Using the records below, report how many lines hold "target", with no extra text.

[Collected data]
-- Opening Marker --

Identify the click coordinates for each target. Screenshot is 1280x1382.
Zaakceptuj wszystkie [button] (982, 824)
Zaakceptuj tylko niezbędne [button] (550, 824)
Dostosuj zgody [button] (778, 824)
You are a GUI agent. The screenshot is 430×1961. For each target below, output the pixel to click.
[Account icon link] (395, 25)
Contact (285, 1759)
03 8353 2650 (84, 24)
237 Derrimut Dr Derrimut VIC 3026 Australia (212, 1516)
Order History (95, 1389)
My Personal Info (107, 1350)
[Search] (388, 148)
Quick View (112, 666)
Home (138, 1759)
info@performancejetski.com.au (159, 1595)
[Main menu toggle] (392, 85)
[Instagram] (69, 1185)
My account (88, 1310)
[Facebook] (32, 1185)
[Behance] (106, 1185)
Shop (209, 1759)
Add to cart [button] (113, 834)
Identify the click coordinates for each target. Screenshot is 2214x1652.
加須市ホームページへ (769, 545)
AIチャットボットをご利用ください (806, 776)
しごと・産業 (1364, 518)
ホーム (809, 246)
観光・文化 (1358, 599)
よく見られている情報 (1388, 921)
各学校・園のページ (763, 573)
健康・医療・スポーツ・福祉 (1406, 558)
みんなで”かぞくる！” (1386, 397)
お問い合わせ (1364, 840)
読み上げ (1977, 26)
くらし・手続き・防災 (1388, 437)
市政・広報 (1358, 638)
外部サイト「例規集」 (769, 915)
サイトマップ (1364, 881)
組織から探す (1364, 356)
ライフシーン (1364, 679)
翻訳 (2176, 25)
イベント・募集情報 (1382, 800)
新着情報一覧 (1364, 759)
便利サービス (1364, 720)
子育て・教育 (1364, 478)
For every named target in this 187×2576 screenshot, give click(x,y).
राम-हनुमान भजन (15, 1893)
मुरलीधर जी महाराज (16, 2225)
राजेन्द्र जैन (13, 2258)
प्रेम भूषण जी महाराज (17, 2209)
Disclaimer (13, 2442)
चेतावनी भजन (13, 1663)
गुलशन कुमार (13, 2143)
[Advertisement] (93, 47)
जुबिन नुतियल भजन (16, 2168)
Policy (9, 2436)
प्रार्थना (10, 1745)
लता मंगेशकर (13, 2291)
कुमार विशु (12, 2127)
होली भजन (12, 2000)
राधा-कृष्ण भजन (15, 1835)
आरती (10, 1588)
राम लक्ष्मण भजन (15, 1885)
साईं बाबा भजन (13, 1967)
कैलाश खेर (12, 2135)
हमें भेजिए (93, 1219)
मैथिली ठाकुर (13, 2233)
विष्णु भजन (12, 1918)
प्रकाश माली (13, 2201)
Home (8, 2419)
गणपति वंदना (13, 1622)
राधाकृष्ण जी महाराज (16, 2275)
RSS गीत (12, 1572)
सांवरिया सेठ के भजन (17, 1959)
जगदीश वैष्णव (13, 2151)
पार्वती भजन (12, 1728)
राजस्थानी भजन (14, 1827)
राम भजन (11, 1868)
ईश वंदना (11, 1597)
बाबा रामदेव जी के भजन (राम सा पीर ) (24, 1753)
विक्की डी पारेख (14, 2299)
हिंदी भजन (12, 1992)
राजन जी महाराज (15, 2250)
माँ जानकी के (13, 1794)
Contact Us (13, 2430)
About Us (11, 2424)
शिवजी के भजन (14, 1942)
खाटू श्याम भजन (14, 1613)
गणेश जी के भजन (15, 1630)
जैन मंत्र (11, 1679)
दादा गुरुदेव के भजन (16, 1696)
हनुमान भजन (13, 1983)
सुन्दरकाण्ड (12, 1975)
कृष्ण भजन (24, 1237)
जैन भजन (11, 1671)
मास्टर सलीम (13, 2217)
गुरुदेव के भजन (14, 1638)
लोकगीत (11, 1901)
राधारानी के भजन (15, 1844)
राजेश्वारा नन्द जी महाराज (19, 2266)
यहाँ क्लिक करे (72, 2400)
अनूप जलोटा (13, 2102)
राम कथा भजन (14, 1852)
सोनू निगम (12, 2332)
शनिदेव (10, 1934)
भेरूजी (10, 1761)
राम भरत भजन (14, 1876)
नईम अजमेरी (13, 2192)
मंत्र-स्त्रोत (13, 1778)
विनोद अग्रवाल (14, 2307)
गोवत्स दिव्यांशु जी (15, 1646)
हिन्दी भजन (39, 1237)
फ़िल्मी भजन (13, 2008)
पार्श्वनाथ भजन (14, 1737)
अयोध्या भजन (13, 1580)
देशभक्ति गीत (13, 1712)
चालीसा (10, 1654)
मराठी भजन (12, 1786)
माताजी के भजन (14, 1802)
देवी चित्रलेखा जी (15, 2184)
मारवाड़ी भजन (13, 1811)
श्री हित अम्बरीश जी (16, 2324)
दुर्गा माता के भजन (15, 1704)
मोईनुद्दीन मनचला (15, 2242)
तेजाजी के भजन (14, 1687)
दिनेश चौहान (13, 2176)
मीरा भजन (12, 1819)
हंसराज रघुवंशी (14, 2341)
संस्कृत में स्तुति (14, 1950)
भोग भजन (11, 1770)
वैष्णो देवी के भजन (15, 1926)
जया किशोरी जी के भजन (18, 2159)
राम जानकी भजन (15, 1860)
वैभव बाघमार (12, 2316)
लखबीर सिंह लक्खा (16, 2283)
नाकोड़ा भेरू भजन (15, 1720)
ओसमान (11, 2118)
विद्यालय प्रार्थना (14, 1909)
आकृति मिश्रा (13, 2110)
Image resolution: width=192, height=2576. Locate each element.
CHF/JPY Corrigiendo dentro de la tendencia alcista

-- Closing Marker --

Problem solution: 4